1. A video display apparatus, comprising: a source of a plurality of signals including a first signal and a second signal; a source of a video signal; a non-volatile memory; and a processor for controlling signal processing of said video signal, said processor being responsive to said plurality of signals for updating a common parameter, in accordance with each of said plurality of signals, during each of a plurality of intervals, respectively, said processor selectively storing at least said first signal in said non-volatile memory to provide for a back-up of said common parameter when a loss of power occurs and updating said common parameter, after a restoration of the power, in accordance with a signal of said plurality of signals that had been stored in said non-volatile memory prior to the loss of power, said processor selectively storing said first signal in a first memory space and excluding from said first memory space said second signal to reduce a total number of memory access cycles in said first memory space.

2. The video display apparatus according to claim 1 wherein storing anywhere in said non-volatile memory of said second signal is avoided.

3. The video display apparatus according to claim 1 wherein said second signal is stored at a second memory space.

4. The video display apparatus according to claim 1 wherein said processor updates said common parameter, after the restoration of power, in accordance with a last one of said plurality of signals that had been stored in said non-volatile memory prior to said loss of power.

5. The video display apparatus according to claim 1 wherein said common parameter is associated with one and not with the other ones of the following functions: (a) channel selection, (b) audio volume selection, (c) video sharpness selection, (d) contrast selection, (e) brightness selection, (f) color selection, (g) tint selection, (h) RF/video input status selection and (i) a time-of-day display.

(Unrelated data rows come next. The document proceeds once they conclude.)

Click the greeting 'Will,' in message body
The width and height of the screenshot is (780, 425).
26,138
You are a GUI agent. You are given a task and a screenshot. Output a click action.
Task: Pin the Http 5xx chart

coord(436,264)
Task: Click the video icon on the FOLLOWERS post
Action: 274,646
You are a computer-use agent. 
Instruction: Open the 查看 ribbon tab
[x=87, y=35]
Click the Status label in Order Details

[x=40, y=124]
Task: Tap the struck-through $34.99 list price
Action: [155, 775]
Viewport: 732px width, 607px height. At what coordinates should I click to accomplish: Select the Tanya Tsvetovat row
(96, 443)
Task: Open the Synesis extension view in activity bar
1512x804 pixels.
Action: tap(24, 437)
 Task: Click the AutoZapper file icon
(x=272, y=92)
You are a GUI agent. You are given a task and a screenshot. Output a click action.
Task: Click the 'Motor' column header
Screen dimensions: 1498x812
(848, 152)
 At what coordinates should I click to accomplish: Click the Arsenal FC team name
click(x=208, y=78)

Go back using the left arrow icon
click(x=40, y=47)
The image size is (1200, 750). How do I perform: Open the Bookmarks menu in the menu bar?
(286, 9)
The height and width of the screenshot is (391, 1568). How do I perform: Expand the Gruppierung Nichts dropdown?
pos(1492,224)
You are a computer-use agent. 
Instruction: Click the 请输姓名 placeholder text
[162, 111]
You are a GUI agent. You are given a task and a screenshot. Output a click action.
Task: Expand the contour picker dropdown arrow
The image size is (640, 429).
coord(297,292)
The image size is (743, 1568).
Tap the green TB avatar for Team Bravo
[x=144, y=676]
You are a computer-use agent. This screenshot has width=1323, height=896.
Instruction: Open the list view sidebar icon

6. The video display apparatus according to claim 1 wherein the storing of a signal of said plurality of signal in said non-volatile memory is prevented as long as a length of an interval between immediately occurring signals of said plurality of signals is shorter than a predetermined minimum value.

7. A video display apparatus, comprising: a source of a first signal containing a value of a parameter associated with one of (a) channel selection, (b) audio volume selection, (c) video sharpness selection, (d) contrast selection, (e) brightness selection, (f) color selection, (g) tint selection, (h) power status selection, (h) RF/video input status selection and (i) a time-of-day change; a non-volatile memory; and a processor for storing in said non-volatile memory said first signal, prior to sensing an impending occurrence of a power loss, and for updating said parameter, in accordance with said stored first signal, after an occurrence of power restoration that follows said power loss.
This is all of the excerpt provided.